**EXERCISE AIM:**
Leaving out all pictures, return exactly the lines from the one that contains "1366x768 pixels. At" through the end of the data below.

**RECORDS FOR THE EXERCISE:**
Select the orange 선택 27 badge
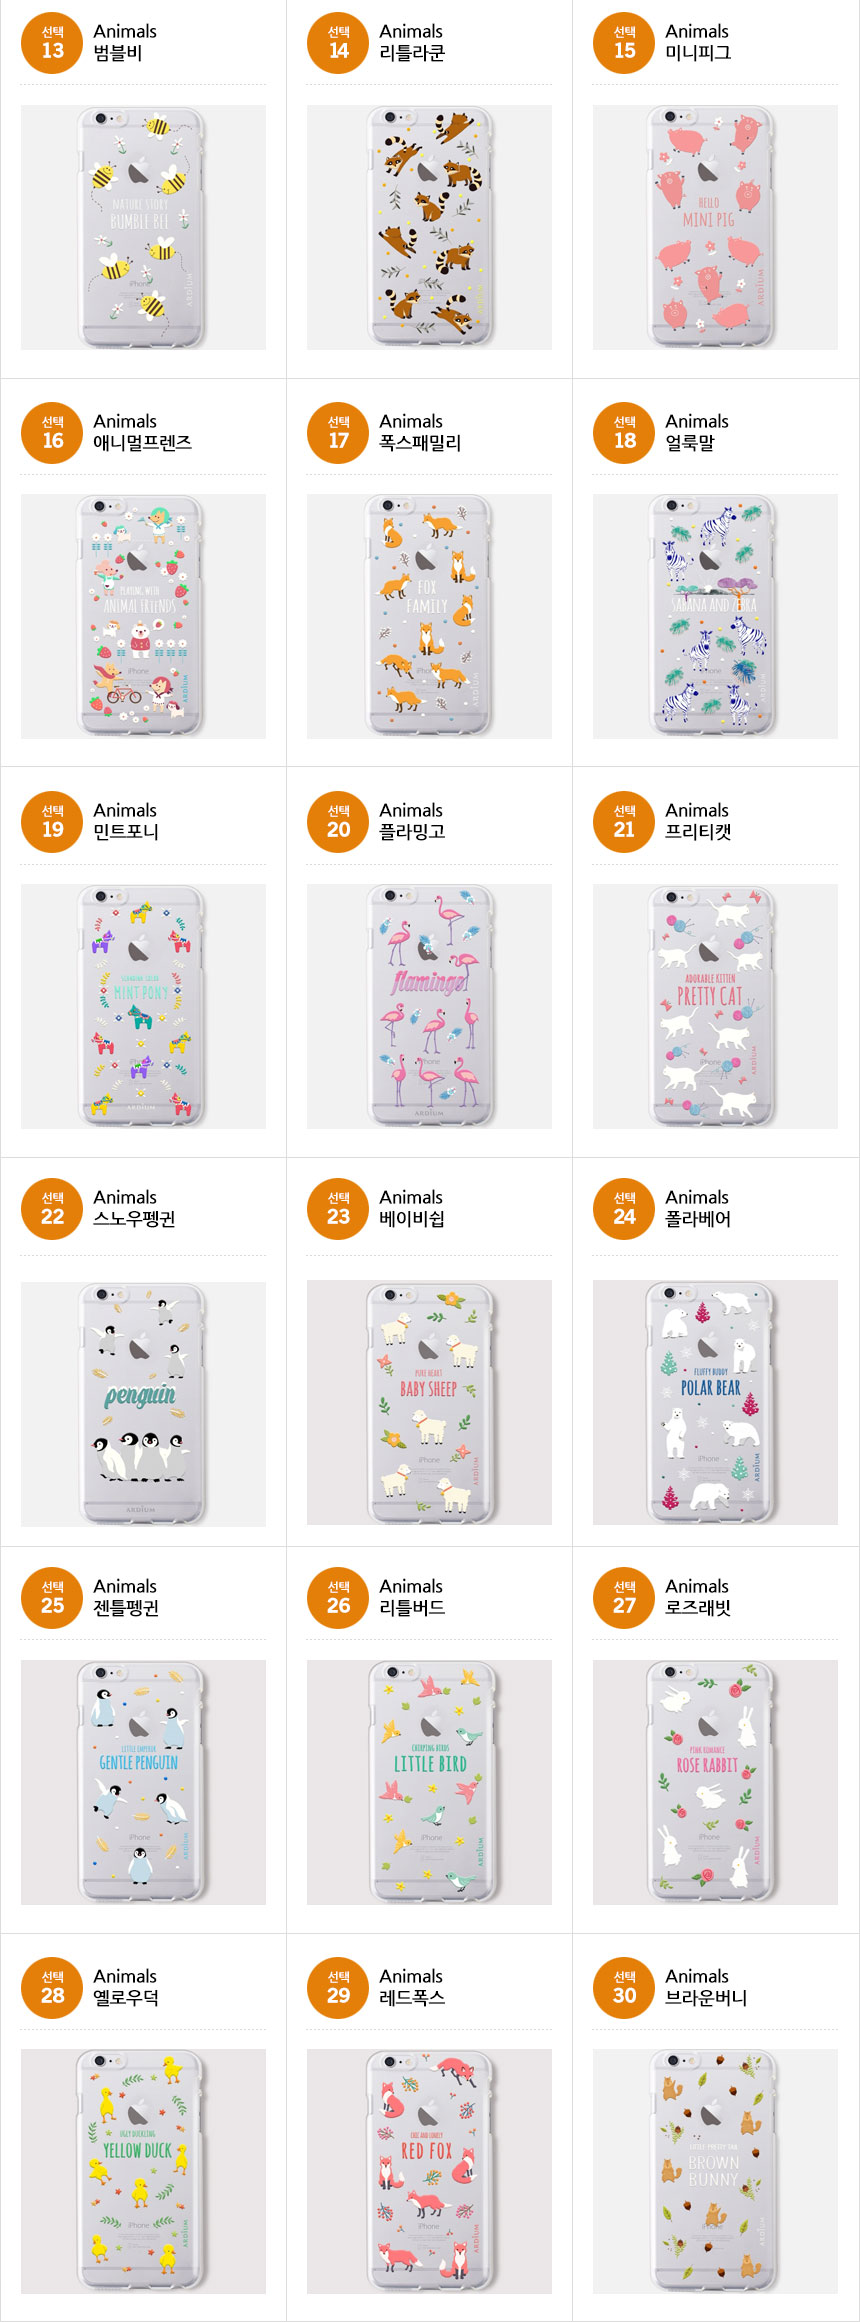 click(624, 1598)
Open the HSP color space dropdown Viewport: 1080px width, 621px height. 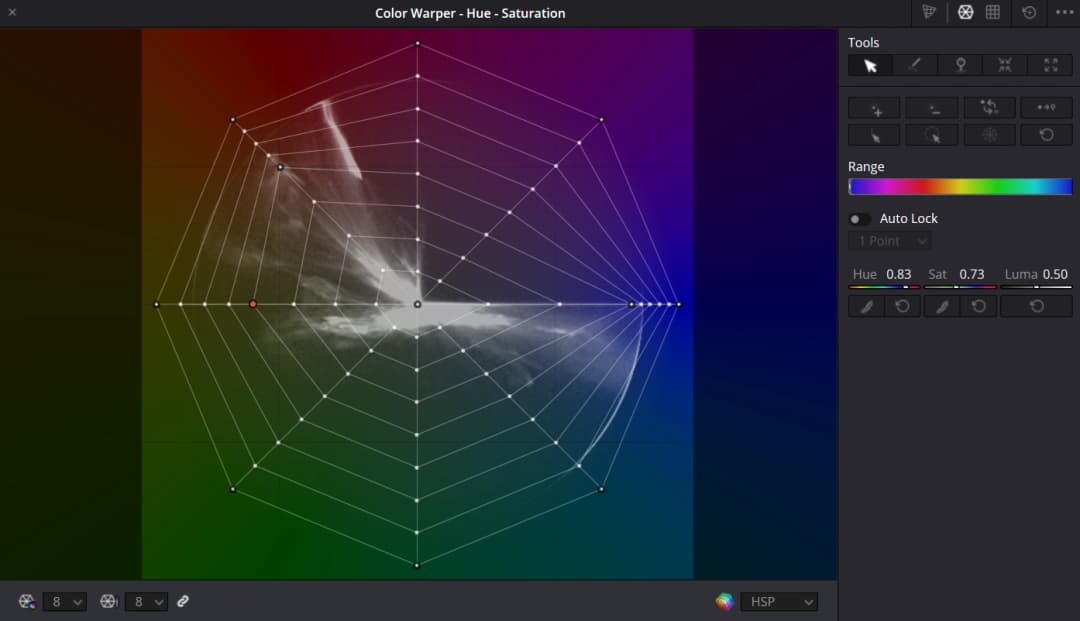(780, 601)
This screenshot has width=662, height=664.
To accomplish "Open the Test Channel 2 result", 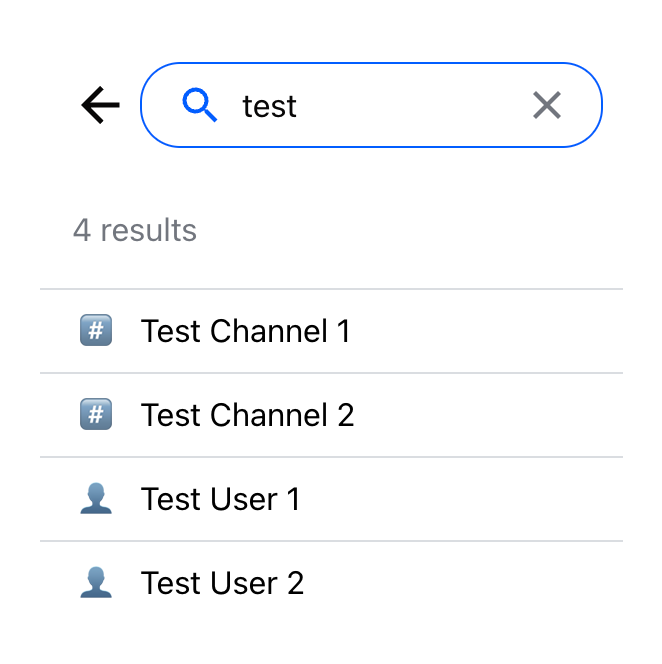I will [248, 415].
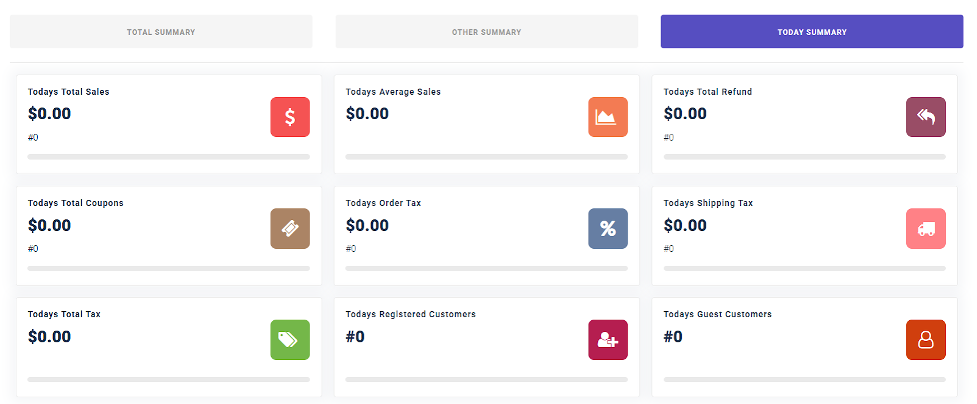Click the pink truck shipping tax icon

click(x=925, y=228)
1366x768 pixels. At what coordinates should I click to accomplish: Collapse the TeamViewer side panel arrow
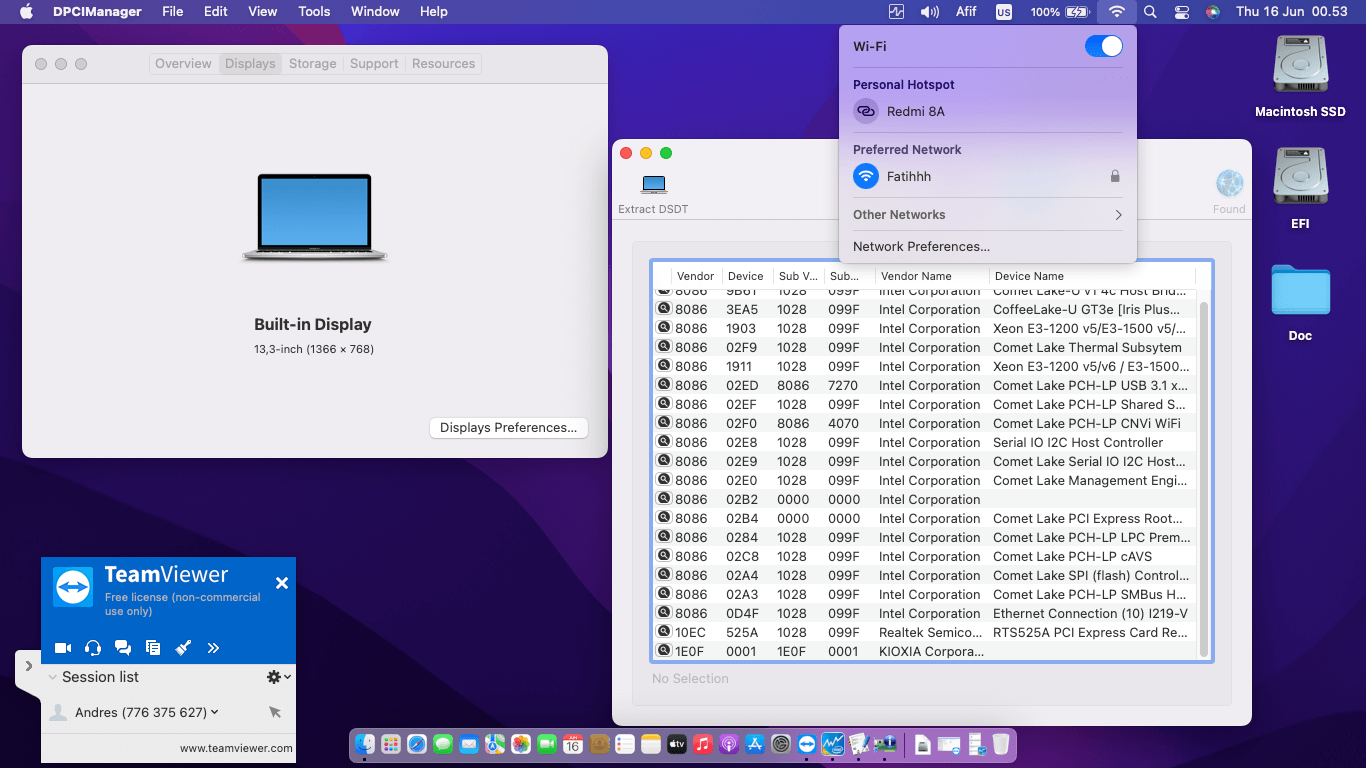pos(28,666)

**WRITTEN RESPONSE:**
1366x768 pixels. At what coordinates should I click to accomplish: Collapse the TeamViewer side panel arrow
pos(28,666)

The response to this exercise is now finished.